Ce n’est rien que de dire que la vie d’Antonia est plate, et c’est faux, car déjà sentimental : c’est une vie que le roman passe sous le rouleau compresseur de son humour parodique, mais jamais méchant, plutôt attendri (vous nous direz, Nathalie, quelle Antonia sommeille en vous ?). C’est une vie proprement « décalzonée », notamment par l’efficacité des quelques énumérations qui, accélérant le cours du récit, propulsent celui-ci dans l’énergie ironique de la liste. Une vie où par exemple, considérant dans la cave d’un immeuble un amoncellement de boîtes de bière et de papiers d’emballage (« le bleu des Bounty, le rouge du Coca, le jaune des Corona, le vert des Kro, le brun des brunes et les pastilles multicolores des M&M’s »), on en vient à se demander « de quelle couleur avait bien pu être le monde avant », échappant par là même, par le décalage de votre humour pince-sans-rire, à toute dimension tragique plaintive larmoyante.
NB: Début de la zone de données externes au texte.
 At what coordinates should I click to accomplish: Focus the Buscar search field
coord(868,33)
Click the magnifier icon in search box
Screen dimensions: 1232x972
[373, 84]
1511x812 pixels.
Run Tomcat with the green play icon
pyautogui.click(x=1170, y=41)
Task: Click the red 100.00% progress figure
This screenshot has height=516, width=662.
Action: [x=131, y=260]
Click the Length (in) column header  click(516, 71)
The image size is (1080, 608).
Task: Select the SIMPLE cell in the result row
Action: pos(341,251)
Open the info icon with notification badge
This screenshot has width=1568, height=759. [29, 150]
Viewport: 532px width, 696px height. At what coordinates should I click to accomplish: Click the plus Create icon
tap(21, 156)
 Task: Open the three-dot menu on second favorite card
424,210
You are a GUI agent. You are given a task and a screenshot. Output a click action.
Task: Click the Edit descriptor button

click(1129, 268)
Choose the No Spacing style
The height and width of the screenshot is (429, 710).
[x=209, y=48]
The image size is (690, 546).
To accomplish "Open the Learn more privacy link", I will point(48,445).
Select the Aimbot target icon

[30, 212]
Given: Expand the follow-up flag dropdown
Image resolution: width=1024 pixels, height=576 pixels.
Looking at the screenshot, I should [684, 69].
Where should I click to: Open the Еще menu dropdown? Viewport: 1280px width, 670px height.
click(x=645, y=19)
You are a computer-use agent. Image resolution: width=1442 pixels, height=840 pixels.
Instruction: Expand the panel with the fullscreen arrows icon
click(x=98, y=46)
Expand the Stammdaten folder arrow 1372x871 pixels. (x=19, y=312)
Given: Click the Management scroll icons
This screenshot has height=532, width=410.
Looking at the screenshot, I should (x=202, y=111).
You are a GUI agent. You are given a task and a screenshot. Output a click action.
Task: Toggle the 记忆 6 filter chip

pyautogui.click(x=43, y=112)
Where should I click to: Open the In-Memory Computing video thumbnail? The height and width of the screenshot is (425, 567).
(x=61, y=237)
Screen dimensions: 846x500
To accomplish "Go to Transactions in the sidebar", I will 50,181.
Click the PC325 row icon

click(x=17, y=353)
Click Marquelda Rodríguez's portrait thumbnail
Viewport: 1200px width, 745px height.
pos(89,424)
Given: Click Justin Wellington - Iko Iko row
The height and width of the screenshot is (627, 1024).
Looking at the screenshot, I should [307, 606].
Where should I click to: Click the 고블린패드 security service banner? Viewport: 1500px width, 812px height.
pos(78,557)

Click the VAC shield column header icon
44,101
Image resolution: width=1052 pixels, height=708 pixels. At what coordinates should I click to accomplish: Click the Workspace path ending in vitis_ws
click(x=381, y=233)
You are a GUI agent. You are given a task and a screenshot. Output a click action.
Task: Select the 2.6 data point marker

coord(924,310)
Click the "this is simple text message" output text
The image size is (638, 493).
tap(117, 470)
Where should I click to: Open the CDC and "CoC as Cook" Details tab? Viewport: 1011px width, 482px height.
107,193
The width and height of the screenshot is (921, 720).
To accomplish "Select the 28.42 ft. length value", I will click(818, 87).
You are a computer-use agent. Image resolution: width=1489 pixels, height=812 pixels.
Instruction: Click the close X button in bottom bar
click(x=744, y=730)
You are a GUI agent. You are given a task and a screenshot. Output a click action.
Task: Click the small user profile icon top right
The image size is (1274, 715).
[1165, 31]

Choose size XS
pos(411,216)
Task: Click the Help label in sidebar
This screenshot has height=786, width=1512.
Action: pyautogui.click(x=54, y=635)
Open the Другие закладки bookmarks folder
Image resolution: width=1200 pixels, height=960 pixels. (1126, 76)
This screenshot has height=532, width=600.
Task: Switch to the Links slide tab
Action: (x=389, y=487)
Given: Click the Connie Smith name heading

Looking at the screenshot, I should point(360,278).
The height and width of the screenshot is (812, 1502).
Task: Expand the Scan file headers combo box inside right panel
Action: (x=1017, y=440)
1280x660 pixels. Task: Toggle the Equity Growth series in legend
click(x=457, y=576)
D’accord donc, chère Nathalie Quintane, avec votre stratégie romanesque non romanesque, qui procure à la lecture, je dirais, une sorte de paix, de très grand calme, limite aphasique, dans cette sensation toujours très distanciée, cette façon de raconter l’histoire qui nous en libère, nous fait nous sentir, comme Antonia, quelque peu étranger à nous-même. Et chapeau pour la très belle page 58, qui suit ce magnifique moment de la page 57 où dans sa chambre la dite Antonia secoue sa tête sur Marilyn Manson en observant par sa fenêtre un balayeur en costume orange fluorescent ramasser un emballage de Kit Kat (c’est quoi, chez vous, Nathalie, cette récurrence de l’emballage vide, du packaging défait ?). Chapeau vraiment pour, dans cette page 58 donc, ce moment qui fait de nous, lecteur, un soudain spectateur du Loft, assistant à cette scène ahurissante, gros plan sur un détail qui, comme l’aurait dit Roland Barthes, fait signe vers un obtus, coin secret du sens, pleine existence du réel en son insignifiance, alors que se détachant du groupe, sous les regards effarés de Kader et Thomas, Élise se met à ramasser les mégots qui traînent sur la table autour du cendrier, absorbée sous nos yeux par ce jeu étrange…
Et que dire des nouilles molles de la grand-mère creusoise de la sœur d’Antonia ? Cette mollesse des dites nouilles en effet, ainsi que plein d’autres détails « débiles » dans votre roman (je pense bien sûr au « poème débile » qu’à la page 17 Antonia écrit en cours de français), cette « débilité » de votre roman, en quelque sorte, me plonge dans un sentiment d’idiotie qui, mille mercis, me prive de toute assurance critique, m’interdit toute lecture un tant soit peu littéraire ou « profonde ». Bref, cette mollesse de votre roman lui permet de s’aplatir en souplesse, son côté « nouille » lui fait un cubisme réellement mou, qui colle parfaitement à votre sujet, et dont je vous félicite.
Antonia Bellivetti de Nathalie Quintane, P.O.L, 158 pages, 14 €
Poésie Kit Kat
septembre 2004 | Le Matricule des Anges n°56
| par
Xavier Person
Roman cubiste nouille, « Antonia Bellivetti » de Nathalie Quintane propose une sorte de poétique de la débilité.
Un livre
Kit Kat
Par
Xavier Person
Le Matricule des Anges n°56
, septembre 2004.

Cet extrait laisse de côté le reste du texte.